The Bookwyrm’s First Ten Book Reviews

April 23, 2019 Top Ten Tuesday 9

My First Ten Reviews

Top Ten Tuesday is a weekly feature/meme now hosted by That Artsy Reader Girl. The meme was originally the brainchild of The Broke and the Bookish. This week’s topic is First Ten Books I Reviewed.

 

Some of my first posts were “best-of” lists, so I didn’t include them. But here are my first 10 reviews of single titles and series, going all the way back to 2009 and running through January 2011. (Yes, I’ve been blogging for nearly 10 years now! But I was sporadic about posting and reviewing in the early years.)

First 10 Book and Series Reviews

  1. The Shop on Blossom Street (Debbie Macomber)
  2. Ngaio Marsh’s Inspector Alleyn Mysteries
  3. How Lincoln Learned to Read: Twelve Great Americans and the Educations That Made Them (Daniel Wolff)
  4. The Protector of the Small Quartet by Tamora Pierce
  5. Catalyst, by Anne McCaffrey and Elizabeth Ann Scarborough
  6. In the Dragon’s Eye: The God of the Hive (a Mary Russell & Sherlock Holmes book) (a review of Laurie R. King’s series)
  7. Holmes as cross-dresser? (a review of Ms. Holmes of Baker Street by Alan C. Bradley and William A. S. Sarjeant)
  8. Knitspeak by Andrea Berman Price
  9. Homer’s Odyssey, by Gwen Cooper (memoir about a cat)
  10. Christmas Eve at Friday Harbor, by Lisa Kleypas

 

I hope you have fun reading a few of these!
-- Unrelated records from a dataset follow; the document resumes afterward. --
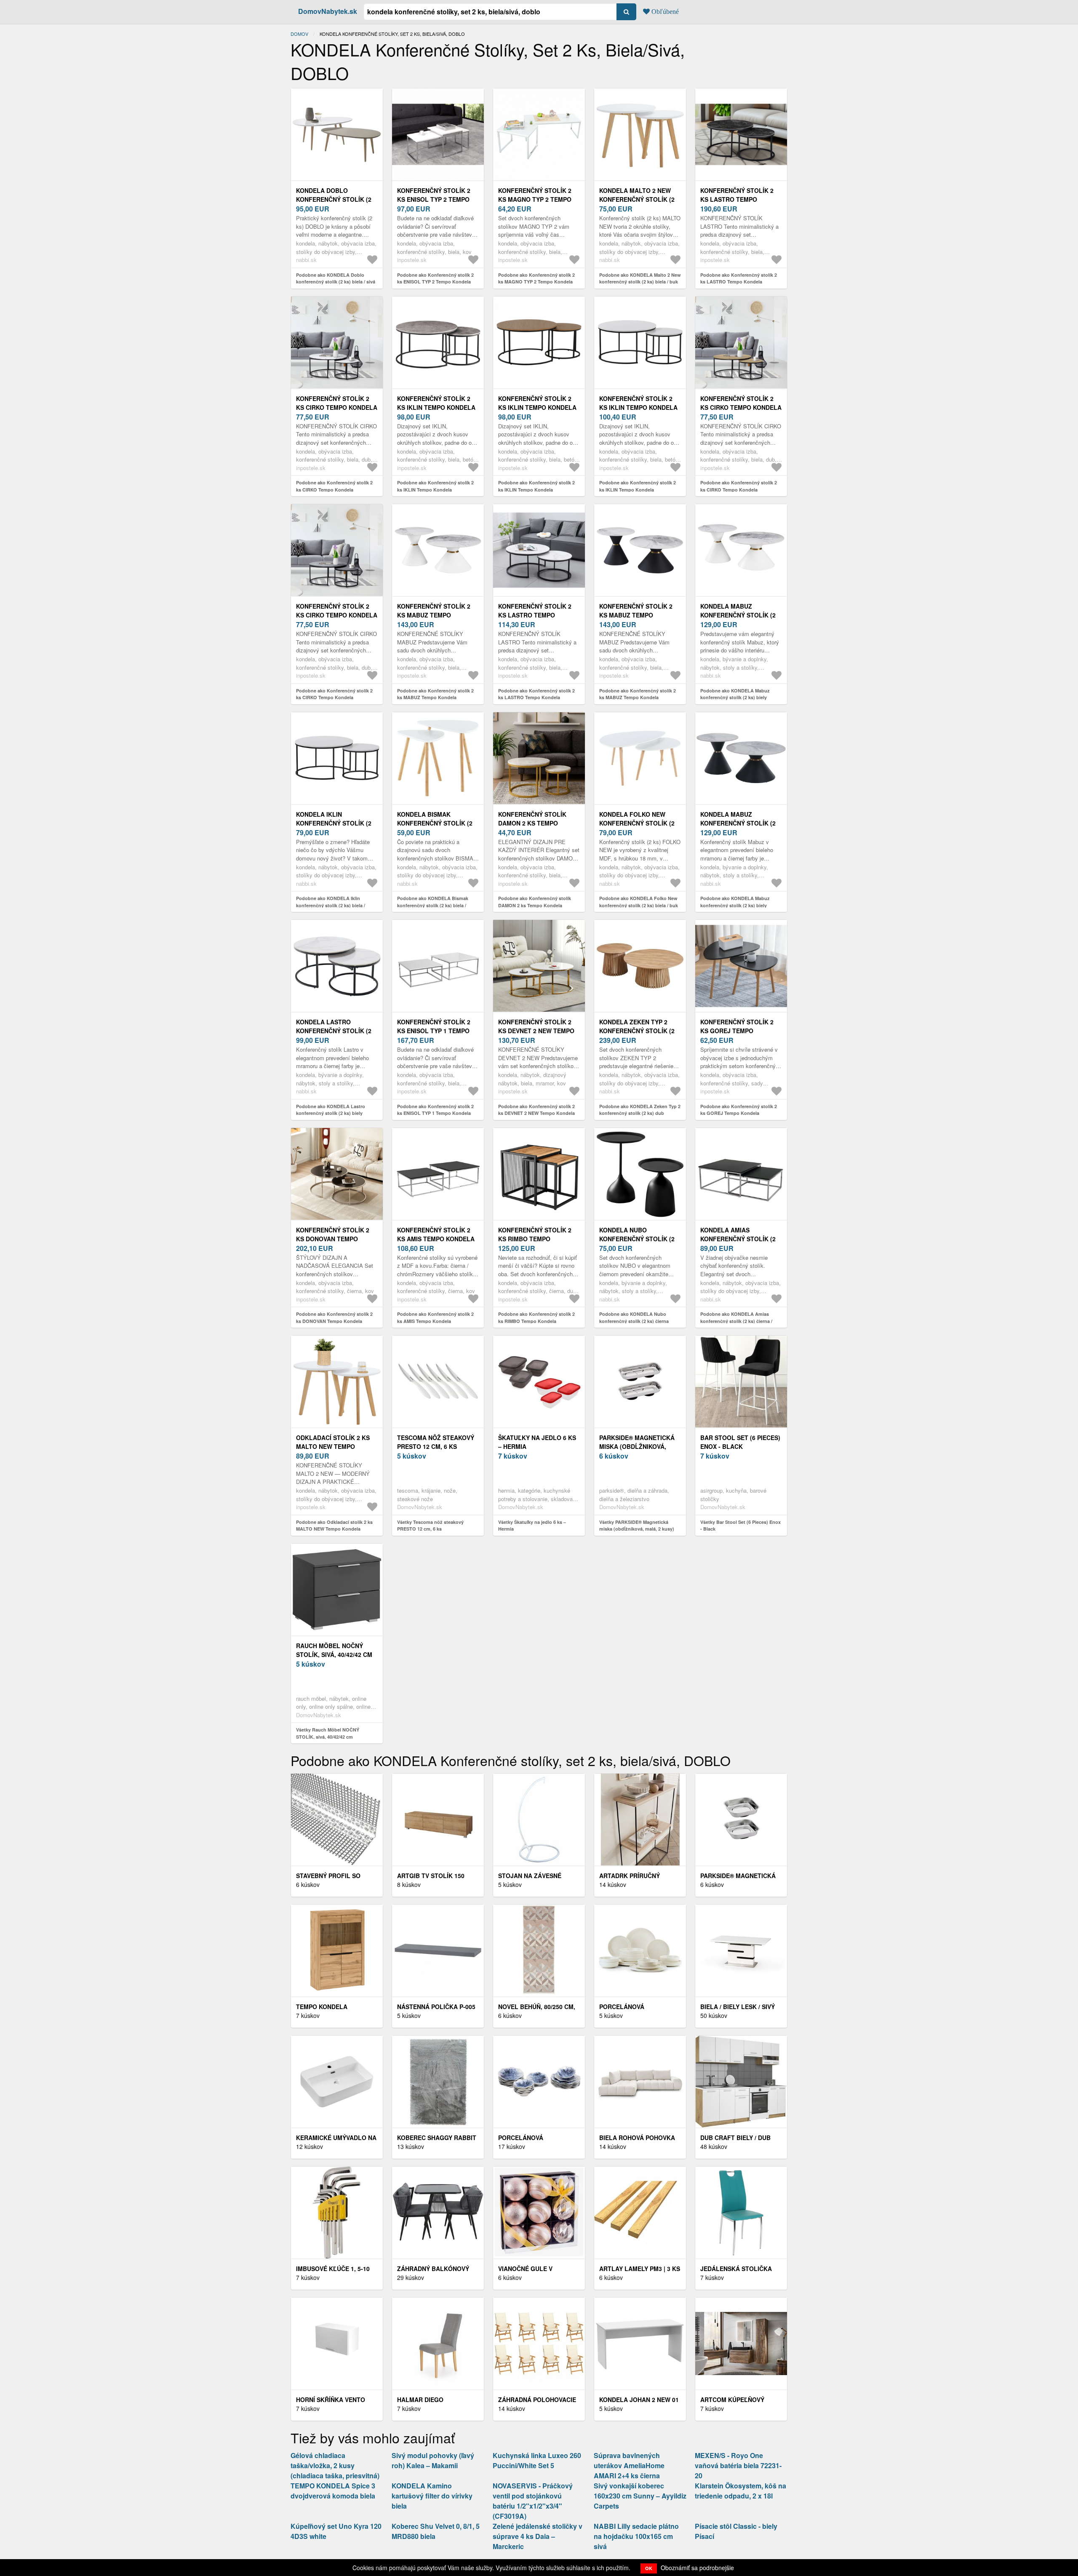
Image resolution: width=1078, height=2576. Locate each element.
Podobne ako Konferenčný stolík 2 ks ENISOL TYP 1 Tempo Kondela (435, 1110)
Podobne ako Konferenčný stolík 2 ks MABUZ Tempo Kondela (435, 694)
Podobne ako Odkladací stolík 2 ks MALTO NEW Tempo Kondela (334, 1525)
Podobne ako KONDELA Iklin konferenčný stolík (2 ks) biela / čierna (330, 905)
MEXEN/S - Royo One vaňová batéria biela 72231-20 (738, 2465)
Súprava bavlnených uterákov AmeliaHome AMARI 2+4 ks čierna (629, 2465)
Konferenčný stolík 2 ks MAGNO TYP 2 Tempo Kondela (534, 199)
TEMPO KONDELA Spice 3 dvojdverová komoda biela (333, 2491)
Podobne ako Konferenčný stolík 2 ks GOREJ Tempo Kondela (738, 1110)
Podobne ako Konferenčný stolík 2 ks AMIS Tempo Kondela (435, 1317)
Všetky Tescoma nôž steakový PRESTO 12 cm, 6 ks (430, 1525)
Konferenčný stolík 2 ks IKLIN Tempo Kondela (436, 403)
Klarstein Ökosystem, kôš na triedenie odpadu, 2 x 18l (740, 2491)
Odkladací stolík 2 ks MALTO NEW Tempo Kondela (333, 1446)
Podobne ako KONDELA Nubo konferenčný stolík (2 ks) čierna (634, 1317)
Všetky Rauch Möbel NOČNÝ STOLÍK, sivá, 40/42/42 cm (327, 1733)
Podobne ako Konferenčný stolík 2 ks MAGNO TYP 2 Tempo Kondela (536, 278)
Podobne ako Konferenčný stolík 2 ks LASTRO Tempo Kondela (738, 278)
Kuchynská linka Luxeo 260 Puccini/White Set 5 (537, 2460)
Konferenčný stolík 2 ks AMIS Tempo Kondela (436, 1234)
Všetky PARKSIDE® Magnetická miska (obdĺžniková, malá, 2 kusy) (636, 1525)
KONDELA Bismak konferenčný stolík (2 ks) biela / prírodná (434, 823)
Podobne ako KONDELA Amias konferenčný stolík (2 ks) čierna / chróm (736, 1321)
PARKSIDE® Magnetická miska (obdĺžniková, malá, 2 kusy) (637, 1446)
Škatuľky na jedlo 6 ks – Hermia (537, 1442)
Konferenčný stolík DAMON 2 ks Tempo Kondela (532, 823)
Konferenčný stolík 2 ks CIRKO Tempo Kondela (336, 403)
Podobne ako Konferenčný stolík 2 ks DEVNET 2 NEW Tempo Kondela (536, 1110)
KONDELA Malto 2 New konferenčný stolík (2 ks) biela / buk (637, 199)
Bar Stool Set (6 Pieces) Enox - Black (740, 1442)
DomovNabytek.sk (327, 11)
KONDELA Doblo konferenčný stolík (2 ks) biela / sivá (333, 199)
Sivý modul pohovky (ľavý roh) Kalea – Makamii (433, 2460)
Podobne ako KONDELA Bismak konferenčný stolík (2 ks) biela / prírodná (432, 905)
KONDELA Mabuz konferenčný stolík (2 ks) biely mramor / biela (740, 615)
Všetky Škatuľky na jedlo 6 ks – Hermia (532, 1525)
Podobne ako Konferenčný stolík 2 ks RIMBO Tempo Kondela (536, 1317)
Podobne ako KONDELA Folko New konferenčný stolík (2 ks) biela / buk (638, 902)
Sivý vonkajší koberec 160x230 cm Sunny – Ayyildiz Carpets (640, 2496)
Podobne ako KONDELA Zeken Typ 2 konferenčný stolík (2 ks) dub (639, 1110)
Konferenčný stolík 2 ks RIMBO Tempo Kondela (534, 1239)
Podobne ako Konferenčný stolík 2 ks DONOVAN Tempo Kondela (334, 1317)
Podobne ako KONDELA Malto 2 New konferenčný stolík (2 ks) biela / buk (640, 278)
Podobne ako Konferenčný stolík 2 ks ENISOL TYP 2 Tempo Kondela (435, 278)
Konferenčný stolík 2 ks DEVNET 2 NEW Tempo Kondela (536, 1031)
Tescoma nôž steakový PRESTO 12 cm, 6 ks (435, 1442)
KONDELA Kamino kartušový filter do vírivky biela (432, 2496)
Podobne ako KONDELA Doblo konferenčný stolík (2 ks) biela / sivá (335, 278)
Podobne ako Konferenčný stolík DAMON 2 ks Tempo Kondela (534, 902)
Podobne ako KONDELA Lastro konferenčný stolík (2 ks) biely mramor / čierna (330, 1113)
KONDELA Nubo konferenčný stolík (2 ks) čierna (637, 1239)
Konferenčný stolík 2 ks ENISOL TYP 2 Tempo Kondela (433, 199)
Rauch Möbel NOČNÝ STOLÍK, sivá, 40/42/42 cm (334, 1650)
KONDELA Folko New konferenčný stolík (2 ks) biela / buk (637, 823)
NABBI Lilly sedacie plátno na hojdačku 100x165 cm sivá (636, 2536)
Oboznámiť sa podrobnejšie (697, 2567)
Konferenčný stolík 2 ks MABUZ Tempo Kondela (433, 615)
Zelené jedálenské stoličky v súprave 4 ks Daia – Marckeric (537, 2536)
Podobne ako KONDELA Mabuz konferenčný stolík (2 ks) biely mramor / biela (735, 697)
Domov (299, 33)
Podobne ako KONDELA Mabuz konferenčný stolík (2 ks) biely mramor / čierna (735, 905)
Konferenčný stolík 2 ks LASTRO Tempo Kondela (737, 199)
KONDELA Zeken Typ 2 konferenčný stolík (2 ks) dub (637, 1031)
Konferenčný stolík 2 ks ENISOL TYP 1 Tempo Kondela (433, 1031)
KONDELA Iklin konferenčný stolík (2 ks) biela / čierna (333, 823)
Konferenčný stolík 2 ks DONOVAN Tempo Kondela (332, 1239)
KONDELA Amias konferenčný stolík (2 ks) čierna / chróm (738, 1239)
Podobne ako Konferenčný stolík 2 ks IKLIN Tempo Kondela (435, 486)
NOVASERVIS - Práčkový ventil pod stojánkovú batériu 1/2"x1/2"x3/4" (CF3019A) (533, 2501)
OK (648, 2568)
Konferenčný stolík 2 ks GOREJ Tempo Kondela (737, 1031)
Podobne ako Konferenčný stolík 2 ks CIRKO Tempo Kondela (334, 486)
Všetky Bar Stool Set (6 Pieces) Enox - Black (740, 1525)
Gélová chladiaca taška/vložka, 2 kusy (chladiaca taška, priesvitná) (335, 2465)
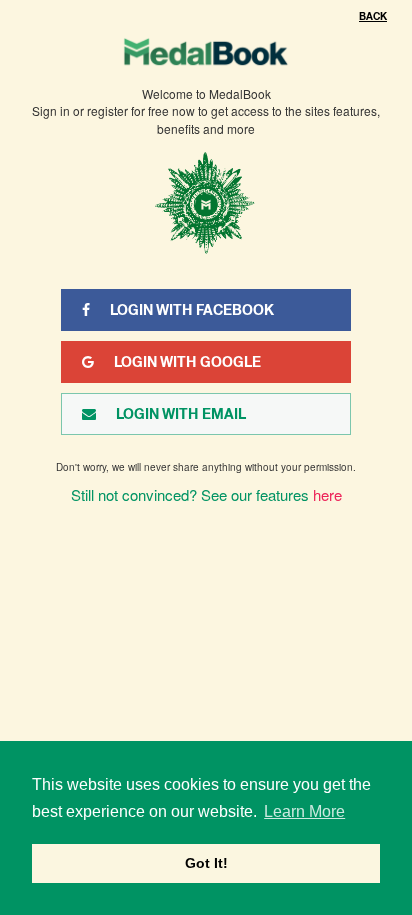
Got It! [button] (206, 863)
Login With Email (181, 414)
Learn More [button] (304, 811)
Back (373, 16)
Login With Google (187, 362)
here (327, 494)
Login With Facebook (192, 310)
9 Responses to “The Bookwyrm’s First Ten Book Reviews”

    • Lark_Bookwyrm

      Some of them, absolutely! I reread a bunch of the Alleyn mysteries this past winter. I reread the Laurie R. King “Russell and Holmes” series at least every two or three years. And I probably reread the Protector of the Small books once every year (two at the most), because I love them so. I just listened the whole quartet on audio last spring (2018.) But those are the only ones I’m really likely to reread. The other fiction books were fine (except Catalyst, which I DNF’d), but not memorable enough for me to return to. And I don’t generally reread nonfiction (with a few exceptions.) I do look things up occasionally in Knitspeak, though, because it’s a useful knitter’s reference.

    • Lark_Bookwyrm

      I fell in love with that little cat! Gwen Cooper wrote a novel that I really enjoyed, too: Love Saves the Day. There’s another wonderful cat in that one, and she’s one of the POV characters. I reviewed the book here.

  1. Lark

    Can you believe you’ve been blogging for ten years? Time flies, doesn’t it? 🙂

  2. Sam@wlabb

    I am still horrified that I have not read anything from Kleypas or Macomber. And I call myself a romance reader! *shame*

  3. Melissa (My World...in words and pages)

    I’d almost be afraid to go back and look at my first reviews. lol. I just had no clue what I was doing then, or the amazing world I was diving into.